В то время как Россия была до половины завоевана, и жители Москвы бежали в дальние губернии, и ополченье за ополченьем поднималось на защиту отечества, невольно представляется нам, не жившим в то время, что все русские люди от мала до велика были заняты только тем, чтобы жертвовать собою, спасать отечество или плакать над его погибелью. Рассказы, описания того времени все без исключения говорят только о самопожертвовании, любви к отечеству, отчаянье, горе и геройстве русских. В действительности же это так не было. Нам кажется это так только потому, что мы видим из прошедшего один общий исторический интерес того времени и не видим всех тех личных, человеческих интересов, которые были у людей того времени. А между тем в действительности те личные интересы настоящего до такой степени значительнее общих интересов, что из за них никогда не чувствуется (вовсе не заметен даже) интерес общий. Большая часть людей того времени не обращали никакого внимания на общий ход дел, а руководились только личными интересами настоящего. И эти то люди были самыми полезными деятелями того времени.

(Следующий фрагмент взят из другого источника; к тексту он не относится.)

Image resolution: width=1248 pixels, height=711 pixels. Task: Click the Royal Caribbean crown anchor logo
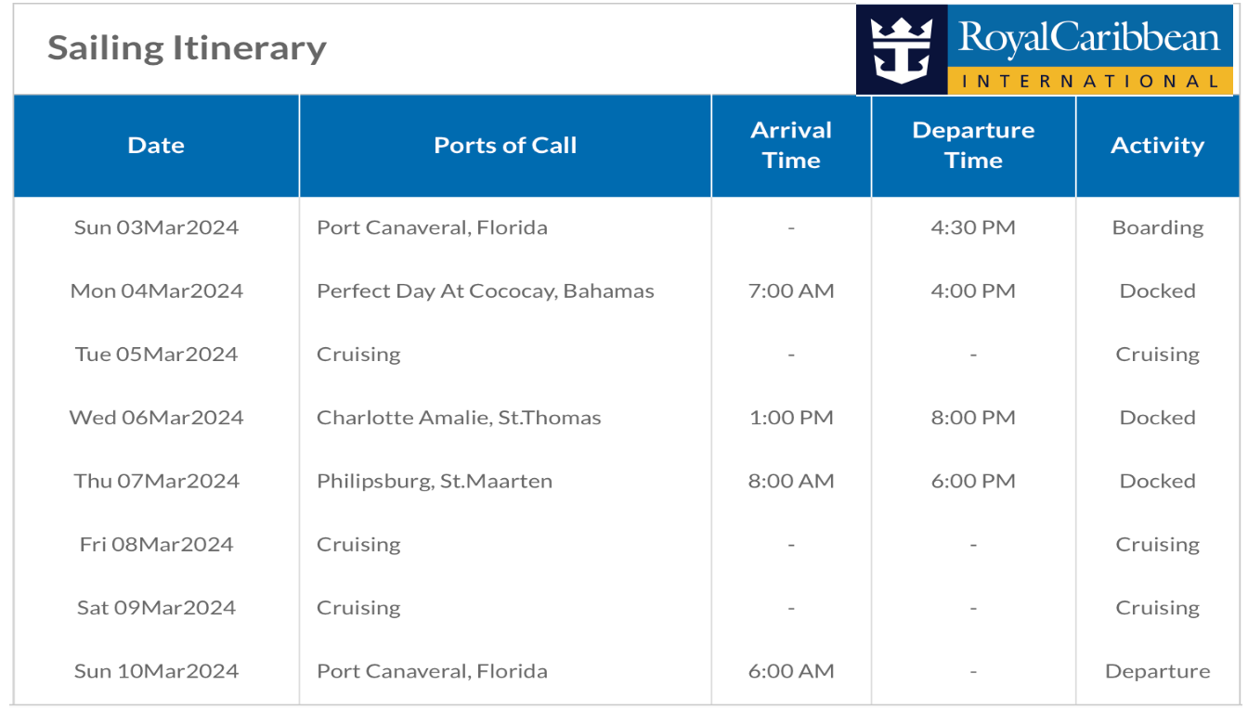[902, 50]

Те же, которые пытались понять общий ход дел и с самопожертвованием и геройством хотели участвовать в нем, были самые бесполезные члены общества; они видели все навыворот, и все, что они делали для пользы, оказывалось бесполезным вздором, как полки Пьера, Мамонова, грабившие русские деревни, как корпия, щипанная барынями и никогда не доходившая до раненых, и т. п. Даже те, которые, любя поумничать и выразить свои чувства, толковали о настоящем положении России, невольно носили в речах своих отпечаток или притворства и лжи, или бесполезного осуждения и злобы на людей, обвиняемых за то, в чем никто не мог быть виноват. В исторических событиях очевиднее всего запрещение вкушения плода древа познания. Только одна бессознательная деятельность приносит плоды, и человек, играющий роль в историческом событии, никогда не понимает его значения. Ежели он пытается понять его, он поражается бесплодностью.
Значение совершавшегося тогда в России события тем незаметнее было, чем ближе было в нем участие человека. В Петербурге и губернских городах, отдаленных от Москвы, дамы и мужчины в ополченских мундирах оплакивали Россию и столицу и говорили о самопожертвовании и т. п.; но в армии, которая отступала за Москву, почти не говорили и не думали о Москве, и, глядя на ее пожарище, никто не клялся отомстить французам, а думали о следующей трети жалованья, о следующей стоянке, о Матрешке маркитантше и тому подобное…
Николай Ростов без всякой цели самопожертвования, а случайно, так как война застала его на службе, принимал близкое и продолжительное участие в защите отечества и потому без отчаяния и мрачных умозаключений смотрел на то, что совершалось тогда в России. Ежели бы у него спросили, что он думает о теперешнем положении России, он бы сказал, что ему думать нечего, что на то есть Кутузов и другие, а что он слышал, что комплектуются полки, и что, должно быть, драться еще долго будут, и что при теперешних обстоятельствах ему не мудрено года через два получить полк.